*** Task inputs Section Begins ***

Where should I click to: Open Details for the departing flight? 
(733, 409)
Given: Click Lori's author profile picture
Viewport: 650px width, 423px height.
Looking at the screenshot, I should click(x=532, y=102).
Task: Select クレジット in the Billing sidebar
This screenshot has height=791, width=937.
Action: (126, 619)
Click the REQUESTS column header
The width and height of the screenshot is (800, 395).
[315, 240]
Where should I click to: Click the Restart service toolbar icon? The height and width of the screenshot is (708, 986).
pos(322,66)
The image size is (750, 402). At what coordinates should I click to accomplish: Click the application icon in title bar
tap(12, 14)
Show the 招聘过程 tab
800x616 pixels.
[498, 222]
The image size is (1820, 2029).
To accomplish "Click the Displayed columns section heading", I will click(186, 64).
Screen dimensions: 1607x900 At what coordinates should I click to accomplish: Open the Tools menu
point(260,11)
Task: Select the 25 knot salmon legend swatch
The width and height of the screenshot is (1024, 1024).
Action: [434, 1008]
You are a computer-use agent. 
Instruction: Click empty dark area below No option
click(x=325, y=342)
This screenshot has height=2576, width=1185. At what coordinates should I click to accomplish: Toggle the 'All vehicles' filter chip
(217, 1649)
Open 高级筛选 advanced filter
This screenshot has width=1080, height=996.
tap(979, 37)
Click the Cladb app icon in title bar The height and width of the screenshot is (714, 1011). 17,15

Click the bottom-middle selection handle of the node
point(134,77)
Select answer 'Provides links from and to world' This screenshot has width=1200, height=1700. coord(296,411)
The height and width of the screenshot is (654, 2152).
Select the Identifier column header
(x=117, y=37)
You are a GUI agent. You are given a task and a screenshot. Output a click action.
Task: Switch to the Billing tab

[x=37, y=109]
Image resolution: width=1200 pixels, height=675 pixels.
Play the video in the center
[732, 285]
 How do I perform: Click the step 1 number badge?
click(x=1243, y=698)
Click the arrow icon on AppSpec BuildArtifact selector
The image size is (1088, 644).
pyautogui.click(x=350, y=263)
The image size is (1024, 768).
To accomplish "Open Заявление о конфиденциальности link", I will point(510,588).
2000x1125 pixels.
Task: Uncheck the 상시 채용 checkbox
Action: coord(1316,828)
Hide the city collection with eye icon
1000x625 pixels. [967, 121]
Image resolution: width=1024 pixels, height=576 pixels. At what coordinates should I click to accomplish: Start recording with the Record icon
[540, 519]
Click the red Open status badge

*** Task inputs Section Ends ***

Task: All lines above that include the word "agent" should be located and copied.

Result of the task:
You are a computer-use agent. 
You are a GUI agent. You are given a task and a screenshot. Output a click action.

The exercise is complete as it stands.